Our dose of fantasy and excess came at home, where the pleasure principle ruled, at least on Christmas, and my parents delivered a blast of late-twentieth-century consumer indulgence to offset Granny’s old-fashioned restraint. At our house the holiday wasn’t centered on ritual; it was about stuff, the more the better. We’d drive back to our house on Christmas Eve and do a perfunctory reading from the Gospel of Luke, and then we kids would trot off to bed knowing that our last holiday duty was done and the real celebration was about to commence.
Our aluminum tree, bathed in the sweet light of its rotating color wheel, was still bare of presents, but that didn’t worry us at all.
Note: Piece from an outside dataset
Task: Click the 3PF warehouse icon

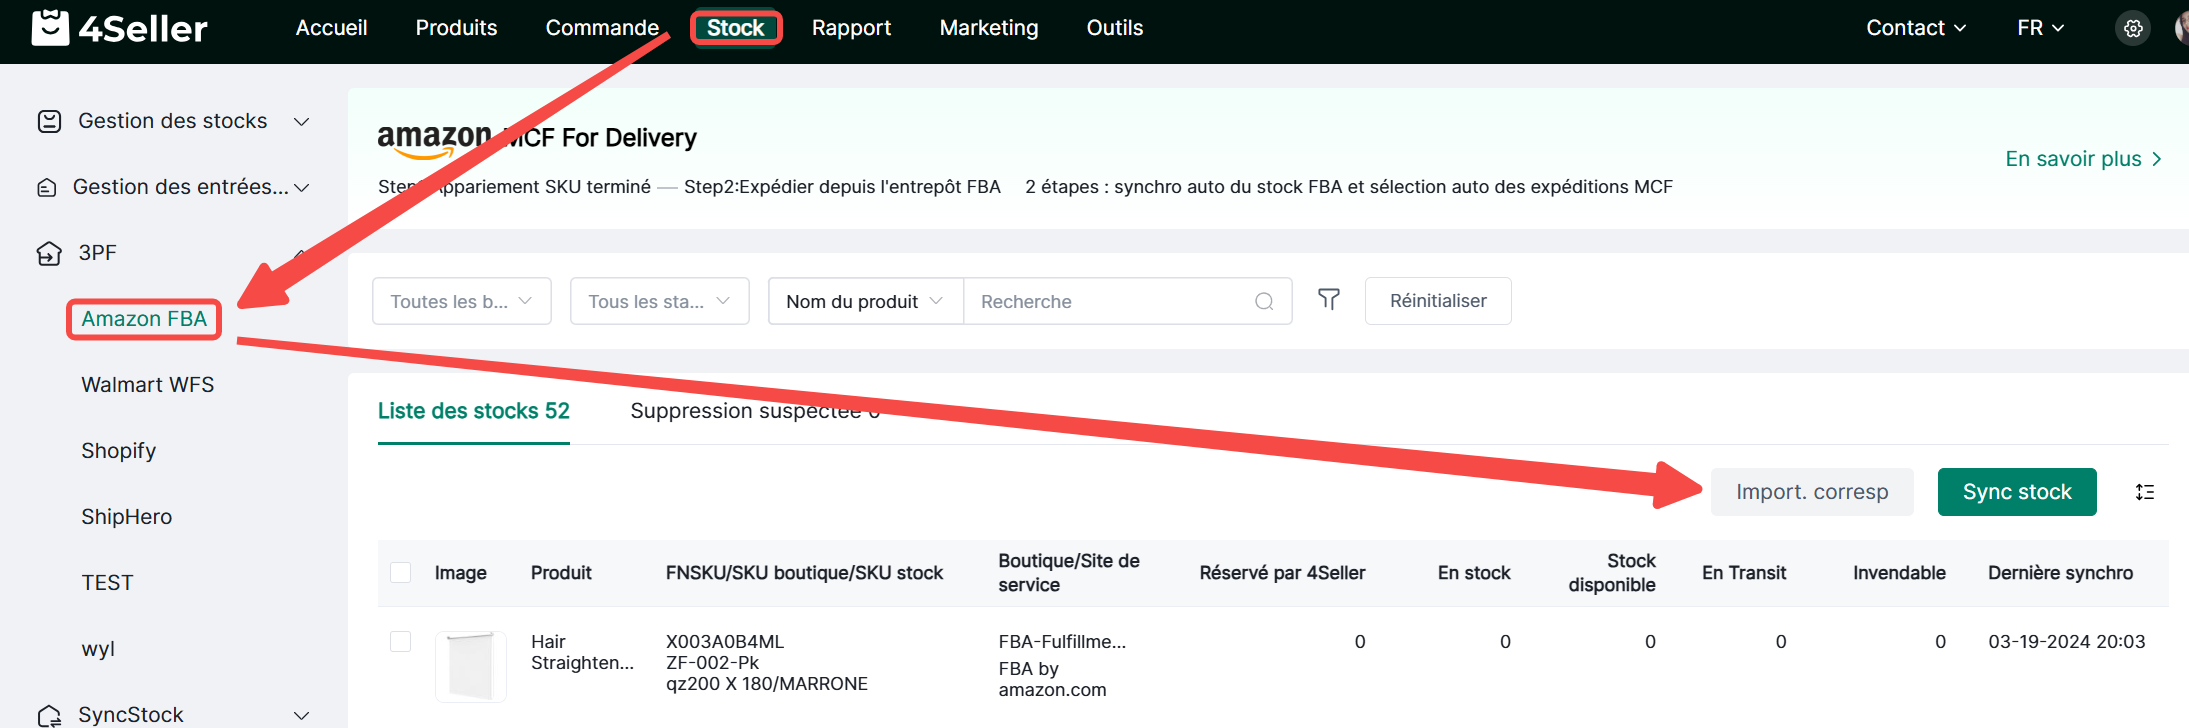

Mom would leave out milk and cookies for the fat man, and when we got up, usually well before dawn (none of this waiting around till a reasonable hour), we would discover that he’d brought us a ridiculous and expensive pile of loot. If there was a hot toy of the moment, we got it. Anything we’d been begging for—a ballerina doll, a bike, a telescope, a chemistry set—would be there. We tore into it all like little maniacs, ferocious in our lust to possess.
My brothers were older and probably already hip to Santa Claus, but the illusion was maintained for my benefit. Everyone insisted that Santa was responsible for all the fabulous toys, and the remains of the milk and cookies were there by the tree to prove it was so. Magic had happened. The only prosaic note on Christmas morning was the hovering presence of my exhausted mother, who stood there in her nightgown smiling wearily on our orgy. When the sun came up, she’d go in the kitchen and toast Pop Tarts or bake iced cinnamon rolls from a can—the food of the gods, as far as my brothers and I were concerned. Later on there’d be a standard Christmas meal, but the house was filled with candy, nuts, chips, etc., and we were free to gorge on whatever we wanted.
There was a dark side to our pleasure that was unacknowledged but recognized, I think, by everybody in the household. My parents were very unhappy with each other and would become more so. My father drank, and my mother was almost always sad or quietly angry. My brothers and I were not oblivious to the tension between them. We all had a sense that the overblown Christmas was, at least in part, a way to camouflage a lot of emotional misery. Santa was not the only illusion being maintained. Years later, my mother told me about how my father had gone off drinking late on one of those Christmas Eves with most of our gifts still in the trunk of the car, leaving her at home to wonder what she would tell us when we got up and found next to nothing under the tree. He returned just in time, and we were never the wiser. It was always a bit of a high-wire act, my parents’ magic.
This is where I’m supposed to say that our glitzy Christmas was sorrowful and empty, even crass, and that Granny’s traditions were homely but loving and authentic. The truth is I wish every child on Earth could wallow in fantastic extravagance once a year, and I wish every child could know what it’s like to have a family intact enough to guard traditions. Both our Christmases were wonderful and awful, and both were false in their way—performances, pantomimes of happiness, done out of love. I treasure the memory of all of it. Even the oysters.
Maria Browning is a fifth-generation Tennessean who grew up in Erin and Nashville. A graduate of Mount Holyoke College, she has attended the Clothesline School of Writing in Chicago, the Moss Workshop with Richard Bausch at the University of Memphis, and the Sewanee Writers’ Conference. She lives in White Bluff.